No One Else Saw Anything
Every year I used to commit a murder. I’ll recount it briefly because I’m impatient to get to my real story. The first time was five years ago, in a common, when I drew a knife and drove it into a complete stranger. The idea had occurred to me as an image two weeks before that, walking home above Hampstead Heath at three in the morning. If it was unpremeditated, I was unconnected to my victim, and I never discussed it with anyone before or after, then who could ever out me?
So you grasp the pattern. And in repeating it for the next three years, my randomness remained my trump card – randomness, and the fact that I never crowed about it to anyone. I never felt the urge to deliver anonymous letters, leave calling cards, taunt detectives or give interviews. It wasn’t sexual, so that left nothing for the forensics. In fact, never did it require any more than the most rapid of thrusts, and I had never dropped anything or been spotted. I had no particular common I frequented or any sort of signature victim.

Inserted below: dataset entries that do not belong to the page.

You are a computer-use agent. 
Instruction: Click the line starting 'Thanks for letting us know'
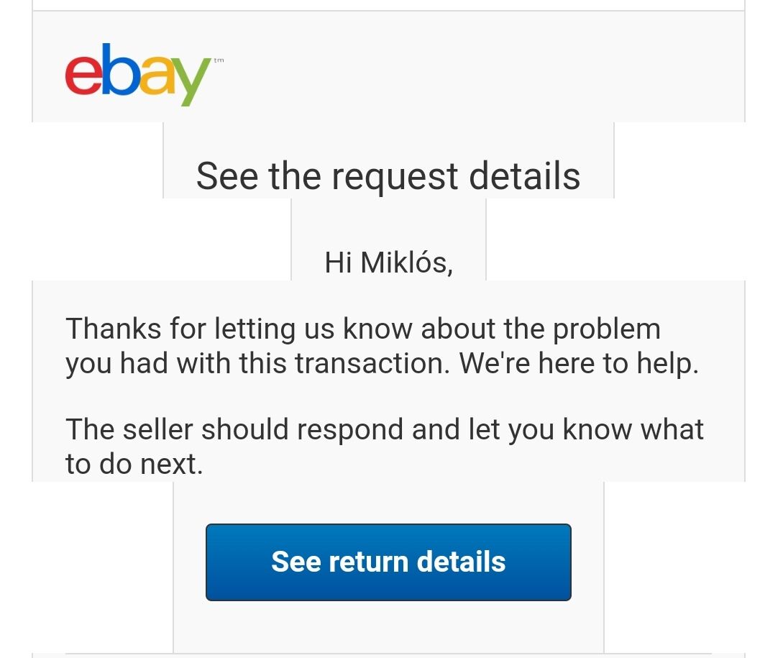(x=363, y=328)
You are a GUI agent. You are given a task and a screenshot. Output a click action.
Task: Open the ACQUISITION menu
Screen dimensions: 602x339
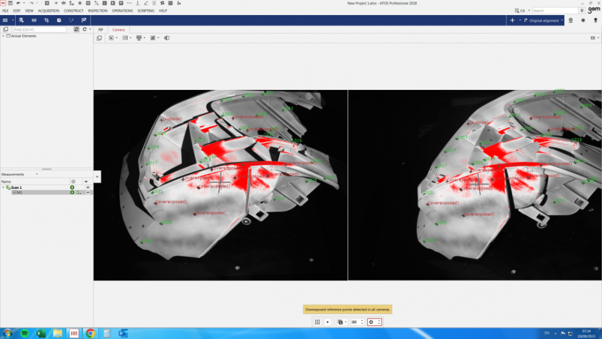pyautogui.click(x=48, y=11)
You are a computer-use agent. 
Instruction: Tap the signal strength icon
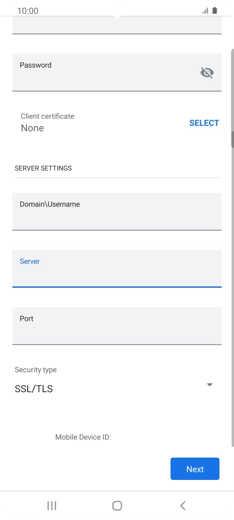[205, 11]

Darkness, emptiness, the certainty there weren’t any witnesses, the first person walking along that looked likely, and I’d strike: once from the front, and then through the throat to be sure. No other touching, no lingering or gloating (I made it a point to avoid staring into a face), a hike through a few neighbourhoods, and I was on the night bus home. Even now detectives are divided: some discerned a pattern emerging, others declared it the work of copycats, and there are still a few obtuse enough to insist they might be unrelated. And of course they are obliged to investigate the victim’s biography, which leads them all over the place and occasionally makes for interesting reading when I discover who they had been after having murdered them for no reason.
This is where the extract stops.